AI is rewriting business risk in finance

Digital risks are reshaping the management agenda, even as familiar vulnerabilities  continue to test operational resilience. Business conduct risk—the exposure created by a company’s own actions, decisions and practices—is adding a new roster of concerns to perpetual issues such as corruption, money laundering  and human rights.  And these digital threats, amplified by artificial intelligence, bring substantial and growing costs if left unmitigated. 

We researched this changing landscape in collaboration with Swiss consultancy and data provider, RepRisk, and found that executives are highly concerned with AI-enhanced threats including data privacy, cybersecurity, and misleading communications. 
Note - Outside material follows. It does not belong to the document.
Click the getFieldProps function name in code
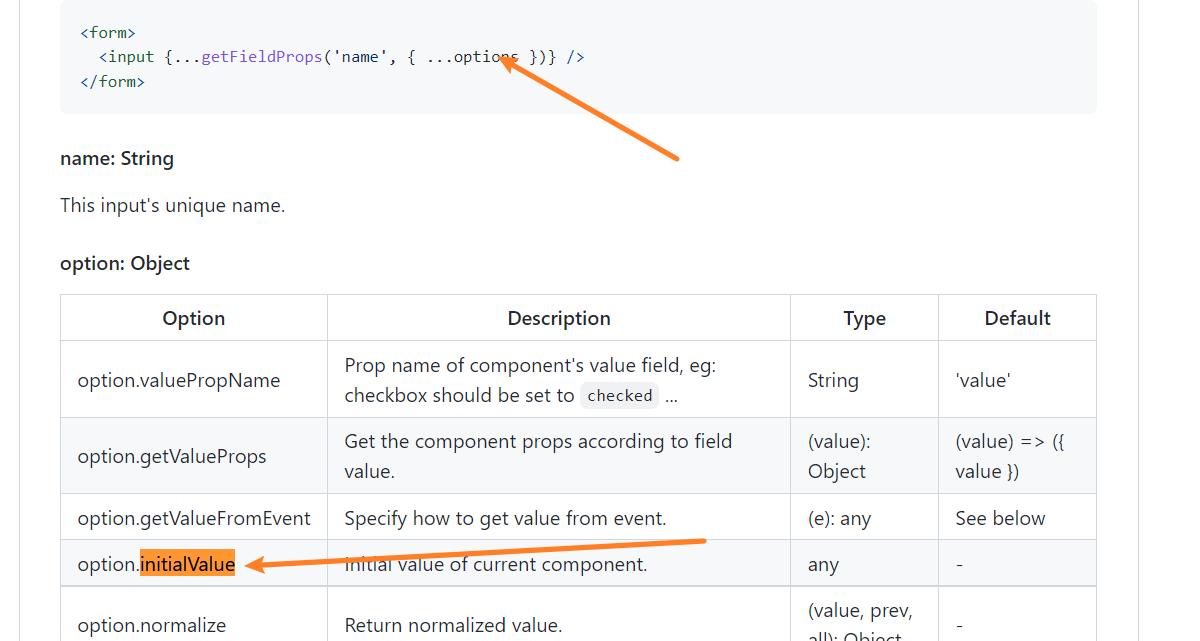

AI-driven conduct risk can occur when the technology is used to support or automate decisions without adequate human oversight in areas as diverse as lending, recruitment, surveillance, or customer onboarding. If models cannot be clearly explained, tested for bias, or audited, firms may struggle to show that outcomes are fair, consistent, and accountable.  

One recent example of this new risk environment made headlines in the UK last year when employees at a mid-size bank used a public generative AI tool to create personalised content for clients. The result: sensitive, financial data for around 75,000 bank customers was exposed, triggering regulatory scrutiny and reputational fallout.  
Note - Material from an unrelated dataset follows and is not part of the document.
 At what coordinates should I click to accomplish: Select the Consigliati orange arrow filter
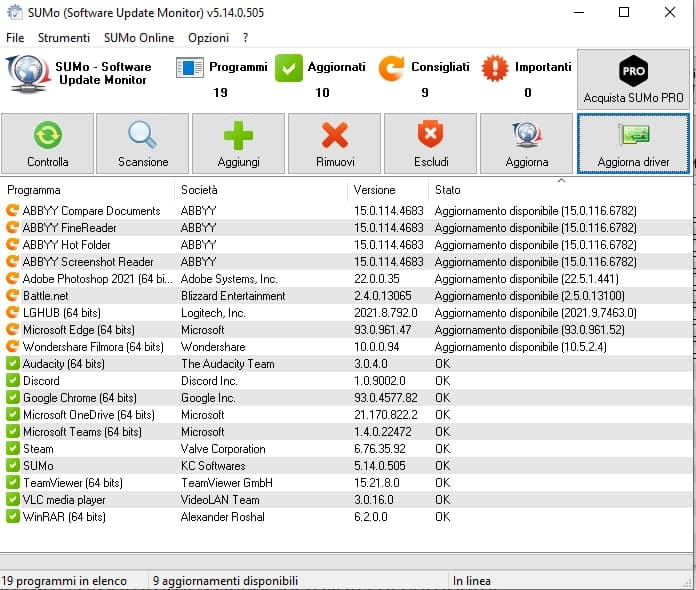click(x=392, y=68)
AI is also changing the broader information environment in which risk is identified and assessed. Used well, the technology can detect faint signals of risk early, spot patterns humans miss, and expand the scope of threat-monitoring coverage. Equally, AI can amplify misinformation, flawed reasoning, and false signals, making it harder to trust the data and respond with confidence.  

Executives need confidence in the quality of sources, the robustness of methodology, and the materiality of what they are seeing. Our research found that this trust depends on human oversight, with two-thirds of respondents expressing confidence in conduct risk data that combines advanced AI with expert human input, compared with just over one-third who are confident in fully automated approaches.  

With enterprise spending on technology growing quickly—Oxford Economics forecasts a 7.8% increase in 2026, roughly twice the pace of global GDP growth—failing to act upon the full range of AI-driven changes is a risk no company can afford. At the same time, firms that use AI to move faster without strengthening governance may simply fail faster. In the next phase of risk management, trust will matter as much as technology.